Diseases are seen as a natural course of life and not necessarily something to ‘solve.’ Moreover, health and disease are viewed as a natural rhythm of life and fully inter-related
In the book titled The Veterinarians’ Guide to Natural Remedies for Cats, Dr. Mark Haverkos tells author Martin Zucker a story from when he was a medical student that helped shaped his future in holistic veterinary practice.
He had a conversation with Frank Fool’s Crow who was a respected Sioux medicine man. Unfortunately, due to language barriers, they had trouble fully communicating. He says, “I wanted to know how he treated urinary infections with herbs. The translator didn’t do a good job in explaining what the urinary tract was. In the back and forth between us, I referred to ‘making water.’ The meaning now became clearer to the medicine man, but he had been around for too long to make a generality.”
Dr. Haverkos was surprised to hear the older man reply, “Whose water? Yours? Mine? A cat’s? Which cat?” In other words, in order to treat a problem, we have to know the individual. “With that one comment the significance of individual treatment dawned on me, and I think I became a much less arrogant medical student.”
Dr. Marty Goldstein, practicing holistic veterinarian and author, says that holistic medicine is about finding the root cause of a problem and treating from there, not simply treating the symptom. “As an example, if we see an animal who developed symptoms of chronic colitis after receiving unnecessary vaccines, we don’t give antibiotics and steroids to mask the symptom of bloody diarrhea.
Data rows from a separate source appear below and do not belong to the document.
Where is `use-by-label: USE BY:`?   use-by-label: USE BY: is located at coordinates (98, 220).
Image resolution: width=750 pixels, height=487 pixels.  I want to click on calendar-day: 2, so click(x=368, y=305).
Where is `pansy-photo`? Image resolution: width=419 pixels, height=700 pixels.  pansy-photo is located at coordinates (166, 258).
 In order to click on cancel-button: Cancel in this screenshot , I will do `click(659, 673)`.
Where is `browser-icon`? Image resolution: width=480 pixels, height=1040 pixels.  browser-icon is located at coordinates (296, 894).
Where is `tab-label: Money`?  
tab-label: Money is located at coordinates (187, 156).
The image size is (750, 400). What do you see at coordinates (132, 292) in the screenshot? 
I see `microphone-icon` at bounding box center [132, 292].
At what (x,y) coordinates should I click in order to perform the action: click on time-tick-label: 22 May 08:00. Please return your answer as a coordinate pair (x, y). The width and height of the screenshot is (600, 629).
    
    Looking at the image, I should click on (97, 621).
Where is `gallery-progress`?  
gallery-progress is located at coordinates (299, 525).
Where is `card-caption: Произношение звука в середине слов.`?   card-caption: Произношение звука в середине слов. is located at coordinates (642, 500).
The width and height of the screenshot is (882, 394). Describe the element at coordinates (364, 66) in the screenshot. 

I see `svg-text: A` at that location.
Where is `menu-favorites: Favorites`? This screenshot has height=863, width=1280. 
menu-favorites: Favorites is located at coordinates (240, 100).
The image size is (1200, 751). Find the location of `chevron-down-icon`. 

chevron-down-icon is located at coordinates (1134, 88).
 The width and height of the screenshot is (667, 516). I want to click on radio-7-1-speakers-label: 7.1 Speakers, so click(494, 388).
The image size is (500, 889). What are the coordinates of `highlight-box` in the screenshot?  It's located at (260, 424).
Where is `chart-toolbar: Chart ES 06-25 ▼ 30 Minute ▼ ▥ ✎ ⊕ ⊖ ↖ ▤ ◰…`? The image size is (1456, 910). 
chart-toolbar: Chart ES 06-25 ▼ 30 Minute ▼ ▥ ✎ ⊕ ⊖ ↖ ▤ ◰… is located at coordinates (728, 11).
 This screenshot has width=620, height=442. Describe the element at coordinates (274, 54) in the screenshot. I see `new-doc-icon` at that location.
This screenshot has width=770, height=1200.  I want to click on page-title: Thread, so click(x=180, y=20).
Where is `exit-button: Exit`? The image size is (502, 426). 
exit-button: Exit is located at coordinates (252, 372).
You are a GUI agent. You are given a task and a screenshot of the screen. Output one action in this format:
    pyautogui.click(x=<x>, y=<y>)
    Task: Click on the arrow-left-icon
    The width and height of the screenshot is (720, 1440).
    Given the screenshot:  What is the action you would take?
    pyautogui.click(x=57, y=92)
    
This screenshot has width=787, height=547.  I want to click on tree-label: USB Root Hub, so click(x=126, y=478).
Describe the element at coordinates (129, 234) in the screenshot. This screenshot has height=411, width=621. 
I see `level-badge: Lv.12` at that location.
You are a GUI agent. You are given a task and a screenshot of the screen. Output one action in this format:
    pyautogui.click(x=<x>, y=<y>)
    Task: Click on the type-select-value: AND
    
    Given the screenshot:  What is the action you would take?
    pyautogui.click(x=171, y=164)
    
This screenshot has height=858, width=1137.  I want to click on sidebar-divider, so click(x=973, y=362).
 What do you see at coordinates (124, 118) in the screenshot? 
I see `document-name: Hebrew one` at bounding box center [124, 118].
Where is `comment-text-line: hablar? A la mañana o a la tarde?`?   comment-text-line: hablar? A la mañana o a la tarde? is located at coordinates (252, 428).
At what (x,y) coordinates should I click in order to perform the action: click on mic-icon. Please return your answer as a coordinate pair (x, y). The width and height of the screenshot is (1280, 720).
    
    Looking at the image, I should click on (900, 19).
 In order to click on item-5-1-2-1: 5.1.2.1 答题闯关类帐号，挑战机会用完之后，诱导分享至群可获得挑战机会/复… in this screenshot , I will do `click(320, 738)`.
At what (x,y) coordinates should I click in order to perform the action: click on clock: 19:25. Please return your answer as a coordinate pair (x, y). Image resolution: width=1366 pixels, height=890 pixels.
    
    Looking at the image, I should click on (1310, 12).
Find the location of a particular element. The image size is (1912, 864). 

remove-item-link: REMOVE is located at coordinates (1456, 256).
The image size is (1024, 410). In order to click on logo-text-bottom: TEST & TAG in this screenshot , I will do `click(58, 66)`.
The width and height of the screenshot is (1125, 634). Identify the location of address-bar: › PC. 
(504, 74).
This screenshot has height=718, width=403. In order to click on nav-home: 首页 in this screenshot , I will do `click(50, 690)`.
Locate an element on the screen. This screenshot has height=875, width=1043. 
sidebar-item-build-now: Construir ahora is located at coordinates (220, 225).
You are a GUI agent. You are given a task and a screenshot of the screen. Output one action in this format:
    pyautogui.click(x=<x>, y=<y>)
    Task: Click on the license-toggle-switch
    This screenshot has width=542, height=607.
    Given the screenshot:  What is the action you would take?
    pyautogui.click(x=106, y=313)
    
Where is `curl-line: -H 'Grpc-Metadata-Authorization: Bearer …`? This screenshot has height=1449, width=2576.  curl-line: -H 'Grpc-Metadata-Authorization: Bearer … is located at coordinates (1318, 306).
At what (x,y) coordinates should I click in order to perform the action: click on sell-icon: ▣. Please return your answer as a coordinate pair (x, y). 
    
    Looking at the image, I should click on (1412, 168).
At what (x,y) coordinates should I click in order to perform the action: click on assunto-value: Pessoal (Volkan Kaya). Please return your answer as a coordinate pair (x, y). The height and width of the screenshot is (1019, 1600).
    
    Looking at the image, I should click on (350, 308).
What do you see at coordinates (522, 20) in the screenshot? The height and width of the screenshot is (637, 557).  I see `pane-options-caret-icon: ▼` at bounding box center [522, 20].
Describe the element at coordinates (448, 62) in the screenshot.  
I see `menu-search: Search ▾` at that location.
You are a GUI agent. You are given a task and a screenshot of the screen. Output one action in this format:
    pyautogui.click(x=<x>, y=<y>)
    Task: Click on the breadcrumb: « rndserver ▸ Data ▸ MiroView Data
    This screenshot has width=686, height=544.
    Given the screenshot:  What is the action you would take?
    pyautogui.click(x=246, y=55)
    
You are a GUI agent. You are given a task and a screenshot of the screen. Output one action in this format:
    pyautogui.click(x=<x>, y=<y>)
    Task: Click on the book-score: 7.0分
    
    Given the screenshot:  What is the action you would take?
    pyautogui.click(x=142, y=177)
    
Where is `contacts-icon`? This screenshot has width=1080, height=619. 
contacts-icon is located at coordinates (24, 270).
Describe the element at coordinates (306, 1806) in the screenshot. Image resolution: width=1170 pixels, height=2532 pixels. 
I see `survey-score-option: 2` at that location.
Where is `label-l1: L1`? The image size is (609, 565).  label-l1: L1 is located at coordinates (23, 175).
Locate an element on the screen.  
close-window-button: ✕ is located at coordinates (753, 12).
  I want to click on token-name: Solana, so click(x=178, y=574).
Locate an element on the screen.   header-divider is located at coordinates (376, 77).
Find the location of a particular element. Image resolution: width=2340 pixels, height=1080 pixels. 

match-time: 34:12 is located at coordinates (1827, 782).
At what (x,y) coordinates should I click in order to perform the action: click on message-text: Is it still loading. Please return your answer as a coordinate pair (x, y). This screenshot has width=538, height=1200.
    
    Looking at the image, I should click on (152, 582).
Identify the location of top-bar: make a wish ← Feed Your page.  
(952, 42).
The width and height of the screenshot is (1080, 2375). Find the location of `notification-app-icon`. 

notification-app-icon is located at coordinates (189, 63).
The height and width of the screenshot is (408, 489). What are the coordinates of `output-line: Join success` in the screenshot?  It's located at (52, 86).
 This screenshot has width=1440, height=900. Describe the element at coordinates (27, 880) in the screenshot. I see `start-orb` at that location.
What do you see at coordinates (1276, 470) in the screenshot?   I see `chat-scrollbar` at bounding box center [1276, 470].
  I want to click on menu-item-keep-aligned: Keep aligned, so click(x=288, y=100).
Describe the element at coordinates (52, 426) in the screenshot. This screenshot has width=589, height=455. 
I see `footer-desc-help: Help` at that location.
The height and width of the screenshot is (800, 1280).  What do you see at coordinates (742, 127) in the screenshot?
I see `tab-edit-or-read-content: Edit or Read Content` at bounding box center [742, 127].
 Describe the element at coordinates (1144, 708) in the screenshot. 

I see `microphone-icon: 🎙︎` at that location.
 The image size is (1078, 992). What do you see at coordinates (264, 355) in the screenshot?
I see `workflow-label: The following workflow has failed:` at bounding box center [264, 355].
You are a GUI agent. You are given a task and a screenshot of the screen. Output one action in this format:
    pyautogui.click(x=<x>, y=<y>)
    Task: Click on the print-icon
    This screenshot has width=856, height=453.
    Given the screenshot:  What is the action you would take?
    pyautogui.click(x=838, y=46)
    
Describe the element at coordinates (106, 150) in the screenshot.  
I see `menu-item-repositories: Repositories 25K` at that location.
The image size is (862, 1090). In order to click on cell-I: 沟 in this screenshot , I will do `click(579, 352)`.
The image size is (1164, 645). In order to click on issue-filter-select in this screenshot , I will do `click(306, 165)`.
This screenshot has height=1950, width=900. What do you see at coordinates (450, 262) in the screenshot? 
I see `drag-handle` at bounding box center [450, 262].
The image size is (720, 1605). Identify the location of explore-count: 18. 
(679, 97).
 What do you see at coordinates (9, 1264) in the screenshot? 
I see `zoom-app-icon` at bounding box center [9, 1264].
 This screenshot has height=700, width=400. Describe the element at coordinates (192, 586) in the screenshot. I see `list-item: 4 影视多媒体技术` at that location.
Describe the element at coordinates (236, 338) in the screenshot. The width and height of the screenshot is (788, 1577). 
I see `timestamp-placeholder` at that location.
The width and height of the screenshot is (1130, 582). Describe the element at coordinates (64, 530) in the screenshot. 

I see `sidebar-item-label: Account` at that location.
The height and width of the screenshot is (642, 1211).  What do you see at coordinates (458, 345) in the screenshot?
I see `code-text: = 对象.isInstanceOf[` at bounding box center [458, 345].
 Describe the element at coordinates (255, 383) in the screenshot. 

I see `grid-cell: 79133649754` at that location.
Instead, we’ll use acupuncture, homeopathy, herbal remedies, vitamin/mineral supplementation and other non-toxic, alternative options to restore metabolic balance and true health,” he says on his website, DrMarty.com.
An integrative approach is one that combines conventional veterinary practice and holistic veterinary practice. The veterinarian has studied traditional medicine, but he or she recognizes that holistic medicine is a valuable addition and in some cases may be the best course of action for a patient. This type of veterinarian realizes that conventional and holistic medicine can complement one another.
An integrative approach is the most open-minded approach. This type of veterinarian can look to all available options as viable for the patient and does not approach the situation from just one perspective.